ASSIGNMENT A |
Translate into Spanish the following sentence from the acquisition article below: "The $7.2 billion purchase price includes the assumption of roughly $2.0 billion in debt."
ASSIGNMENT B |
Transcribe the passage of the acquisition article below from "NEW YORK (GenomeWeb)" to "roughly $7.2 billion.".

EXCERPT TO READ |

NEW YORK (GenomeWeb) – Thermo Fisher Scientific said today it is acquiring contract development and manufacturing organization (CDMO) Patheon for roughly $7.2 billion.
Durham, North Carolina-based Patheon offers drug development and delivery solutions to pharmaceutical and biopharmaceutical firms. The purchase provides Thermo Fisher with access to the $40 billion CDMO market, the company said.
Thermo Fisher is planning a tender offer to acquire all issued and outstanding shares of Patheon for $35 per share in cash. The $7.2 billion purchase price includes the assumption of roughly $2.0 billion in debt.
Patheon, which has some 9,000 employees and facilities across North America and Europe and generated approximately $1.9 billion in revenue in 2016, will become part of Thermo Fisher's Laboratory Products and Services segment.

DATASET |
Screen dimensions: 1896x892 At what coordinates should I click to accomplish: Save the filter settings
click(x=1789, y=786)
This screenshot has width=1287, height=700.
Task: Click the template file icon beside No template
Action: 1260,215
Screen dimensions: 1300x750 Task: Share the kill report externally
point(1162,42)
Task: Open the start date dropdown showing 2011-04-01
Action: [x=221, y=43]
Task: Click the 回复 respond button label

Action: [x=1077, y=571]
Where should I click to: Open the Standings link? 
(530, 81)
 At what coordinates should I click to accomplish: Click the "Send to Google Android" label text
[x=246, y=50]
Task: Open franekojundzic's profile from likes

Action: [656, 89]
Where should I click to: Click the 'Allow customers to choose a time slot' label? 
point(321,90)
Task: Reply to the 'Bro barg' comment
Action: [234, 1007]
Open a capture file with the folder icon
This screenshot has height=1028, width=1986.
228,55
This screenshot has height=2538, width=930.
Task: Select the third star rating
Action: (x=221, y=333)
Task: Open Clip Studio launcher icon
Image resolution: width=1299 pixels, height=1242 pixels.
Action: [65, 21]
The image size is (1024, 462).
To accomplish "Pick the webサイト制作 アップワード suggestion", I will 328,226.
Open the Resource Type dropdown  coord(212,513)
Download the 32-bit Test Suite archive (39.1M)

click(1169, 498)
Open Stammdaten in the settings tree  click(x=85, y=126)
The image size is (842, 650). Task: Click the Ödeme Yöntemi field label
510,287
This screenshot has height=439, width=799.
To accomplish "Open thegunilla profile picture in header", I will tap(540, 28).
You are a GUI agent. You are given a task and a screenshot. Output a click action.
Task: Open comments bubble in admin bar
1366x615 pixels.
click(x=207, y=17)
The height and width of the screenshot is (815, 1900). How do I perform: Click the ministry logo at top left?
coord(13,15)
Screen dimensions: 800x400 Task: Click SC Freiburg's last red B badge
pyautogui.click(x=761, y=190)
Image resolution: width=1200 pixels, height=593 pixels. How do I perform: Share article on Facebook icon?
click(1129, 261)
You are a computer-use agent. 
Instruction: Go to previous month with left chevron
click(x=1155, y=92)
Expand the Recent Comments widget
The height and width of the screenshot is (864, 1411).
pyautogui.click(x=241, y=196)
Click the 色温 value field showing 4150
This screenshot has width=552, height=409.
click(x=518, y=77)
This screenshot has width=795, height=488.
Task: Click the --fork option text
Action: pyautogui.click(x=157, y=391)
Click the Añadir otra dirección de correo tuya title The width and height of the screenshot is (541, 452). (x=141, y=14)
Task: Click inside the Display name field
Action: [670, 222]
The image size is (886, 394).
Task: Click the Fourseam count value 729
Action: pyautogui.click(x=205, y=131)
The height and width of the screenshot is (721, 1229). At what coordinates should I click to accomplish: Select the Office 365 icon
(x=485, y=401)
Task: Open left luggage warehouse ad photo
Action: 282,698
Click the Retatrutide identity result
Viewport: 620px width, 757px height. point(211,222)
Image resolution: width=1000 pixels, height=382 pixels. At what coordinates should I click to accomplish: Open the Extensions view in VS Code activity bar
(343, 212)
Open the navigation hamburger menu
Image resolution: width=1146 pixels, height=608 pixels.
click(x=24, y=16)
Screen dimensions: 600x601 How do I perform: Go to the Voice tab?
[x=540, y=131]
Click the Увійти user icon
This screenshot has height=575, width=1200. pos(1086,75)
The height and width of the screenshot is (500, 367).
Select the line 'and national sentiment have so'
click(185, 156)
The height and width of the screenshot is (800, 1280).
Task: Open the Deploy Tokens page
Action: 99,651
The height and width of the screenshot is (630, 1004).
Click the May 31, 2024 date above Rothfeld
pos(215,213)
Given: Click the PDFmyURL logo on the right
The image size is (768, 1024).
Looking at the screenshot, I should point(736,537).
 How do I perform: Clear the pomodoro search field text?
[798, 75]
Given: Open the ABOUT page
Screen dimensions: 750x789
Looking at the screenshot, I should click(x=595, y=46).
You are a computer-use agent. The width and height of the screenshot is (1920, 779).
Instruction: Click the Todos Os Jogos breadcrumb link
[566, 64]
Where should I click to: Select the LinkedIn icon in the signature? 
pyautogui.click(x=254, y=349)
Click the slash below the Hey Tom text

WORKED SOLUTION A |
El precio de compra de 7.200 millones de dólares incluye la asunción de aproximadamente 2.000 millones de dólares en deuda.

WORKED SOLUTION B |
NEW YORK (GenomeWeb) – Thermo Fisher Scientific said today it is acquiring contract development and manufacturing organization (CDMO) Patheon for roughly $7.2 billion.